[start]

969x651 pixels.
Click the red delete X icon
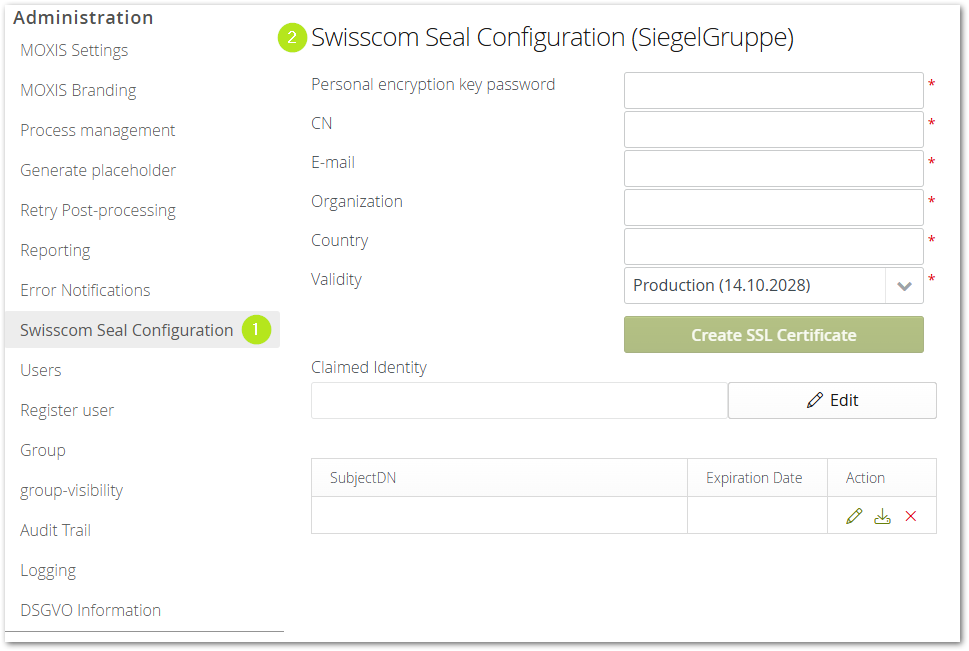pyautogui.click(x=910, y=516)
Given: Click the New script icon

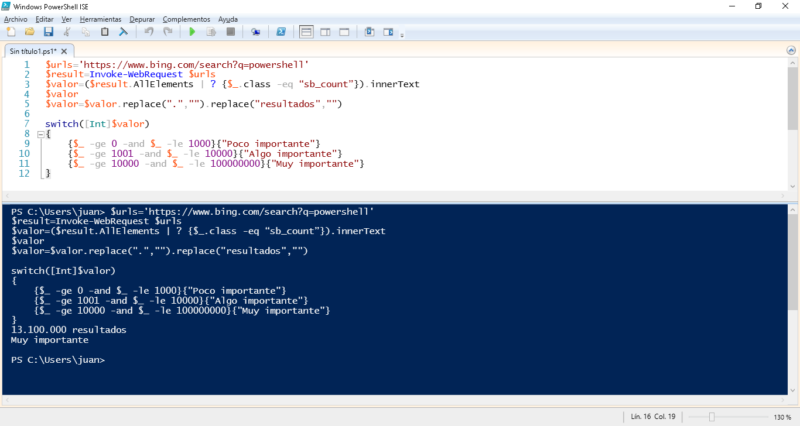Looking at the screenshot, I should tap(9, 32).
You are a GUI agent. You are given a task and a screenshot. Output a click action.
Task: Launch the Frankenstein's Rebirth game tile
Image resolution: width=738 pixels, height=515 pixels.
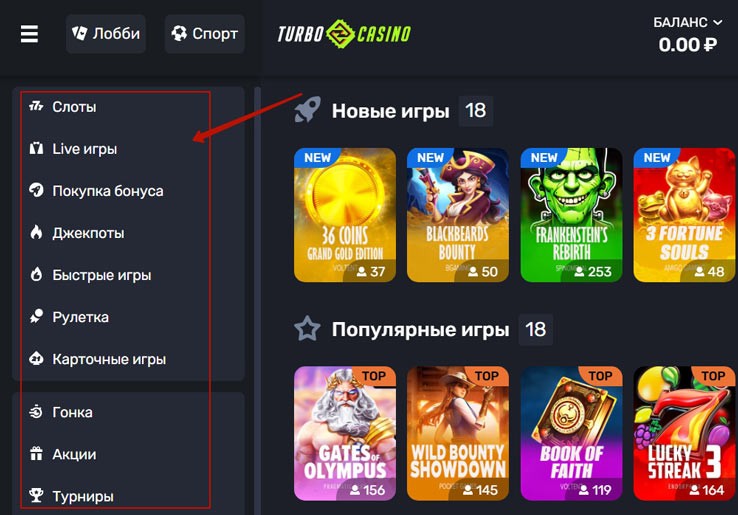tap(571, 215)
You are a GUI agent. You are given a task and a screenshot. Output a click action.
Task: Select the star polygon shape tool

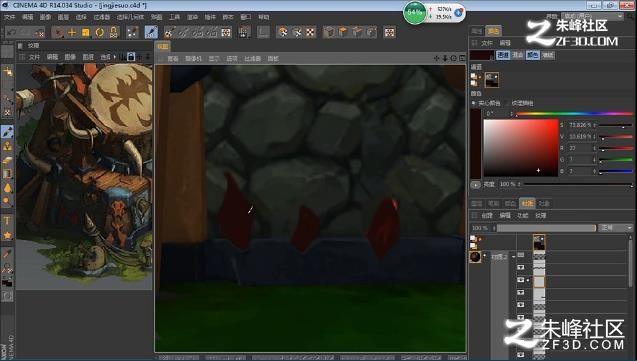pos(7,235)
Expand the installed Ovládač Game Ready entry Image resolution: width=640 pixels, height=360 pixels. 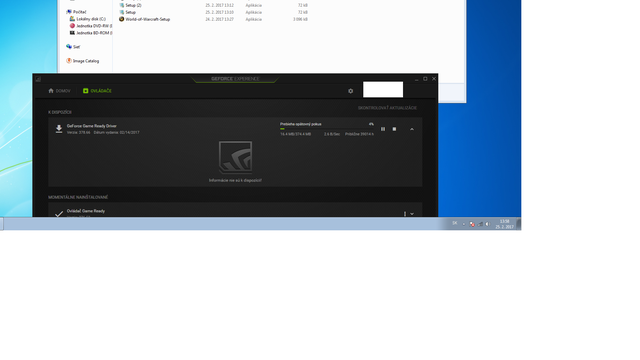[x=412, y=214]
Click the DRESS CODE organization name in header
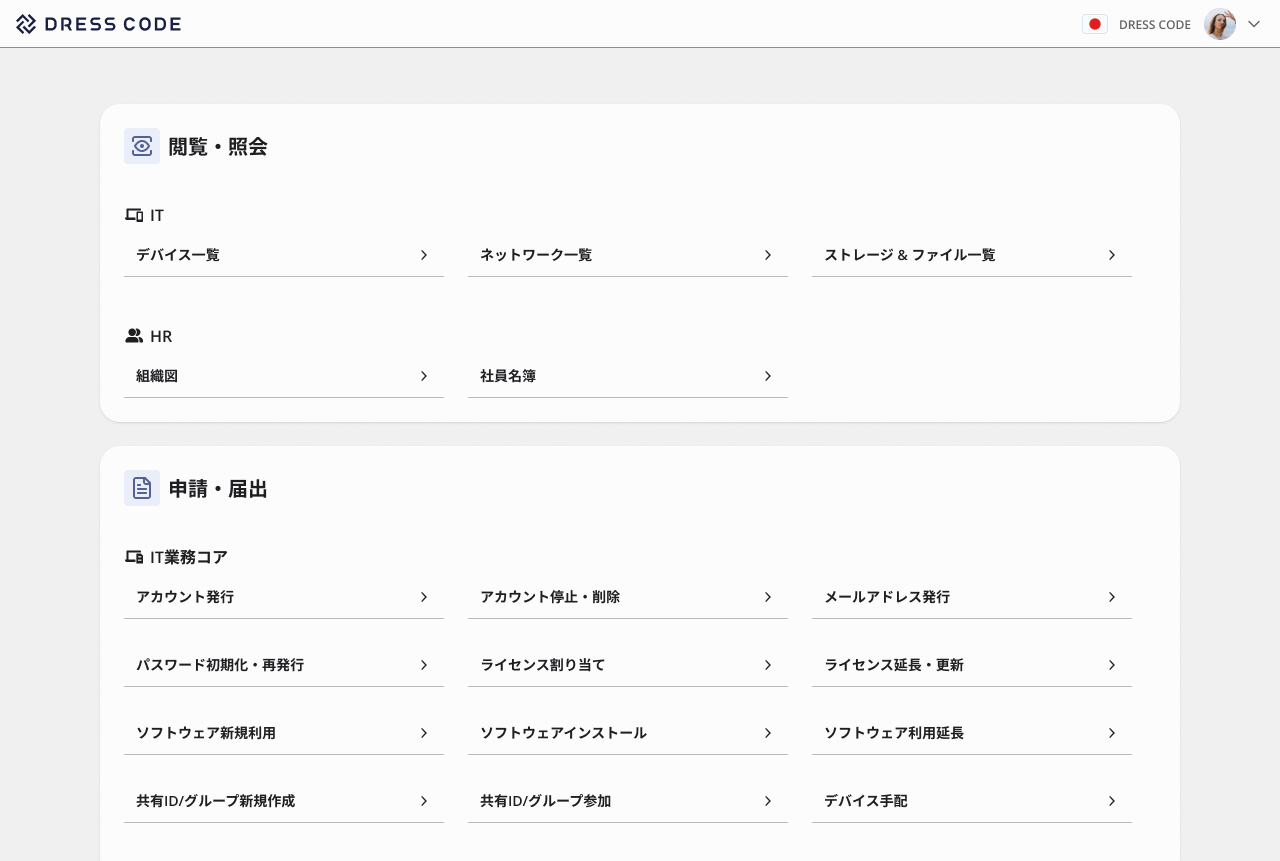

[end]

EXERCISE DESCRIPTION: Swap "icon" for "button" in the lines from the first one through the line containing "Looking at the", and write out those lines again with nothing else altered. Leave the pictures out.

COMPLETED EXERCISE:
969x651 pixels.
Click the red delete X button
pyautogui.click(x=910, y=516)
Given: Click the New script button

Looking at the screenshot, I should tap(9, 32).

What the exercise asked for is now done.